Even with the promise of jobs, would you be in favour of granting the company a permit under these circumstances?
 I'm sure your answer would be an emphatic NO, that the jobs are not worth it.

So how is that we accept the argument of local companies that paying a lower than living wage is the only way to insure that their company will operate.
I do not buy it.

There is a belief that an increase in minimum wage will cost jobs, but companies are already racing to eliminate any job that can be eliminated through automation.
Mechanization and robotization are a fact of modern life and it is a trend that is here to stay. It will continue to be responsible for the elimination of jobs, regardless of a minimum wage increases. The banks introduced ATMs years ago in order to eliminate tens of thousands of bank teller jobs. Already self-service checkouts exist in food stores and food ordering kiosks are becoming common in fast food outlets. The robots that are taking over manufacturing are more responsible for job loss than any competition from overseas. That trend will not be accelerated with a $15 minimum wage, we are already hellbent on getting rid of employees.

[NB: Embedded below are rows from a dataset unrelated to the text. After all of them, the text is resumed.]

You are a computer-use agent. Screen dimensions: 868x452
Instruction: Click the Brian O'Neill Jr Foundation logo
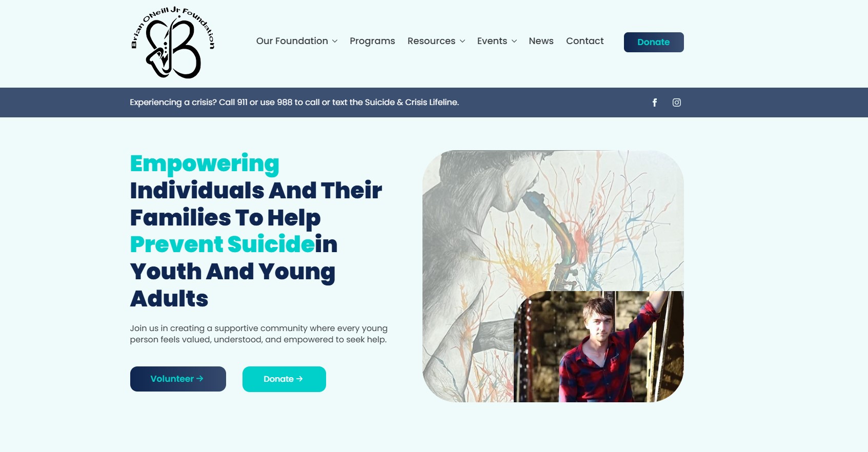tap(173, 43)
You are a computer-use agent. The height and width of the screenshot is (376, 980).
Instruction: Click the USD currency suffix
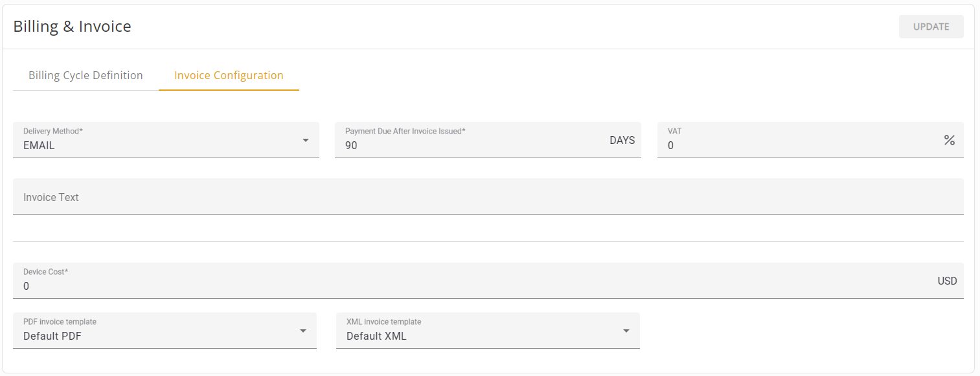pyautogui.click(x=947, y=281)
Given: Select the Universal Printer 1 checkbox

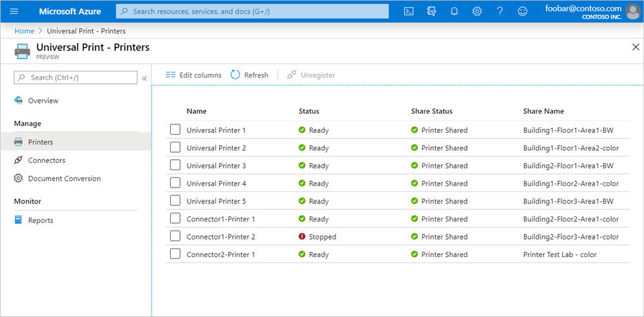Looking at the screenshot, I should 175,130.
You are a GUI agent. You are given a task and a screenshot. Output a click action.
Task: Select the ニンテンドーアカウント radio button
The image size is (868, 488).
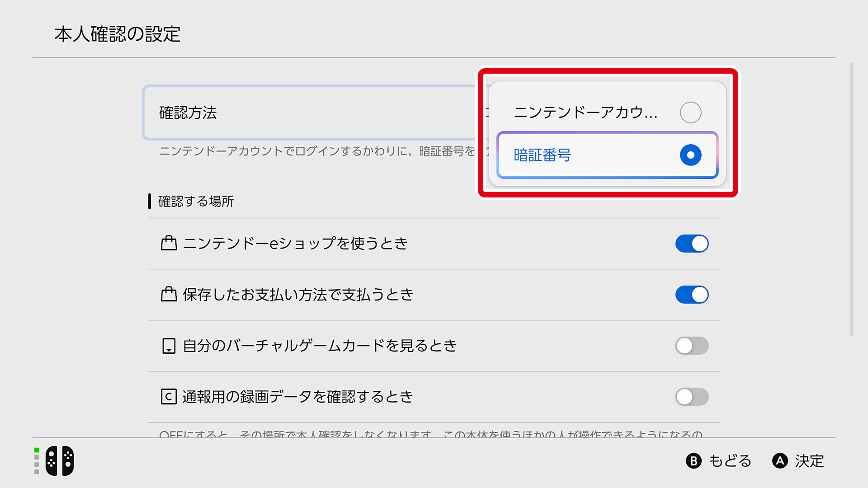click(690, 113)
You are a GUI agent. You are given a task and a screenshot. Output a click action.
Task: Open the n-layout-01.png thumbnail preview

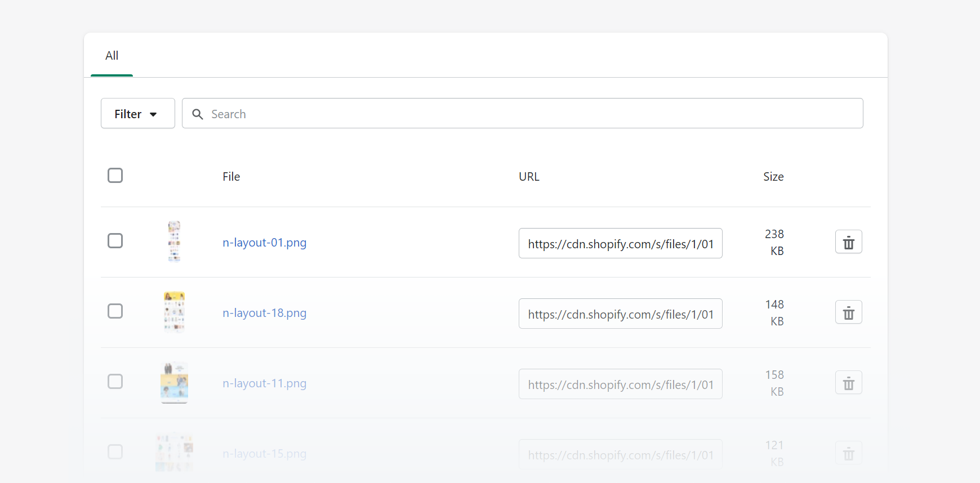tap(175, 242)
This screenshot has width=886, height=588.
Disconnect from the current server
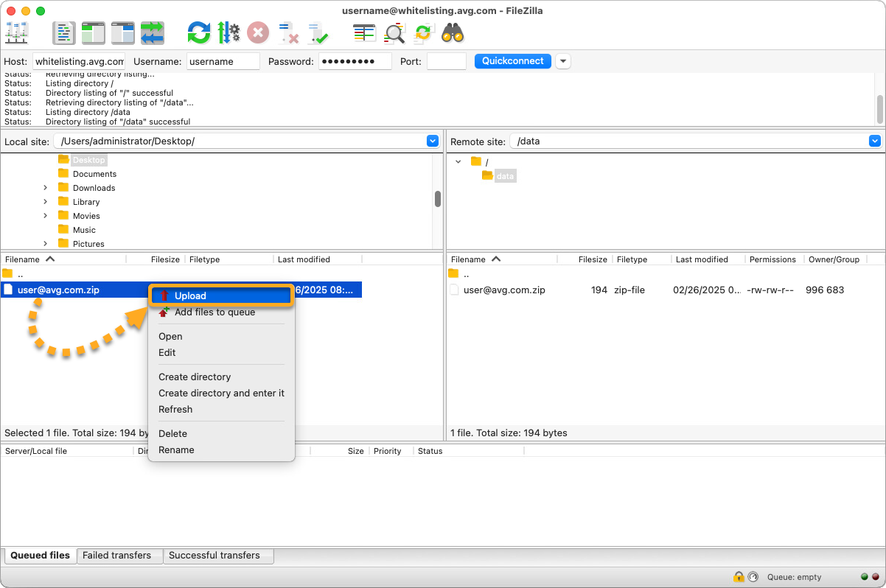(288, 33)
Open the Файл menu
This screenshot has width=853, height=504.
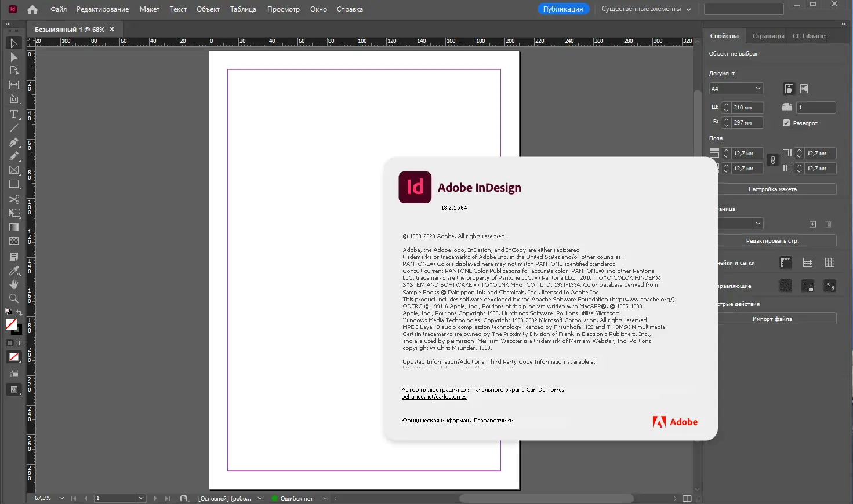58,9
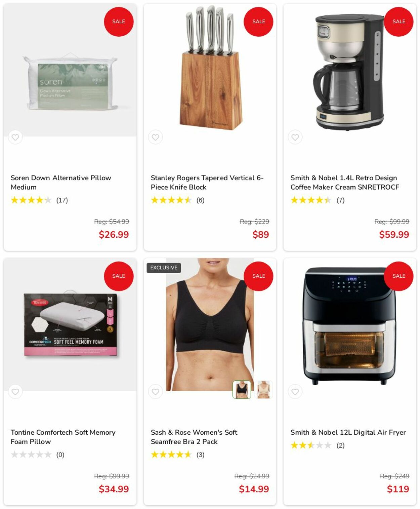
Task: Open Stanley Rogers Tapered Vertical Knife Block
Action: tap(207, 183)
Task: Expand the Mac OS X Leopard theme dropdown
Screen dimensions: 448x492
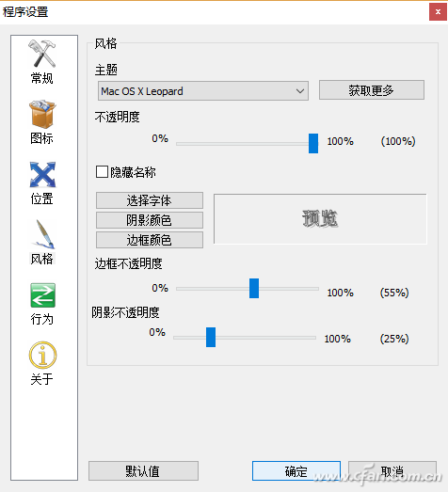Action: click(x=202, y=91)
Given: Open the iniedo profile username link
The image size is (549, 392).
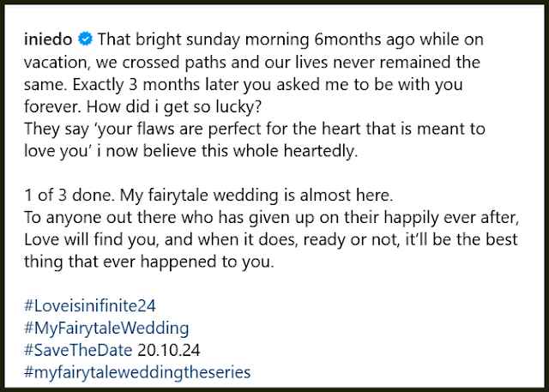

The majority of McJobs are in the fast food industry and retail. The impact of an increase in minimum wage at these restaurants is debatable but researchers at Purdue found that raising pay for fast food restaurant workers to $15 an hour would result in an estimated 4.3% increase in prices at those restaurants. That means the price of a $3.99 Big Mac in the USA would jump to $4.16.
Big deal.....`

So stop being frightened by gloom and doom predictions, becuase companies will adjust and society will be better for higher wages.
Some jobs will be lost and  some will be gained as minimum wage employees gain more disposable income.  Perhaps corporate profits will go down slightly, but I won't complain about that.

The predictions of mass layoffs is rubbish, just ask the CEO of COSTCO, a company that that thrives on employee retention and satisfaction, where employees will go the extra mile to make the company successful.

Every time you hear somebody argue against a $15 minimum wage ask them point blank how much they make. Hmmm....
If you care about the environment, if you care about discrimination and if you care for the welfare of your fellow citizens,  you should stand up for a decent minimum wage.
The sacrifices we must make to pay everyone a living wage is minuscule and we should have an active discussion as to what those small sacrifices would be rather than listen to the gloom and doom predictions of the corporate class. I'd gladly pay a tiny bit more for a Big Mac or a Starbucks latte. If the tiny increase is too much of a burden for you, give up one out of twenty-five purchases, that's all it takes to  help your fellow citizen make a decent wage.

As for me, I won't use the self service aisle at the supermarket, nor return my cart to the receptacle in the parking, nor will I buss my table at the fast food restaurant, despite being entreated by companies and society that it is the socially acceptable thing to do.
I'm not interested in doing somebody else's job if it means sacrificing their livelihood.

1 comment:

  1. Increasing wages for jobs which require no education or no skills simply lowers the value of those two things. Everyone else would be making 4.3% less, according to your numbers.

    Is that the message we want to be sending, that getting a diploma is now worth less? How many high school students will simply decide to drop out since they can make a "decent wage" working at a no skill job?

    Seems like some people think it would be better to have the poor poorer if only the gap could be smaller:

    Why don't we focus on encouraging people to get a better education in a useful field instead, where they could have a fulfilling career with a decent salary.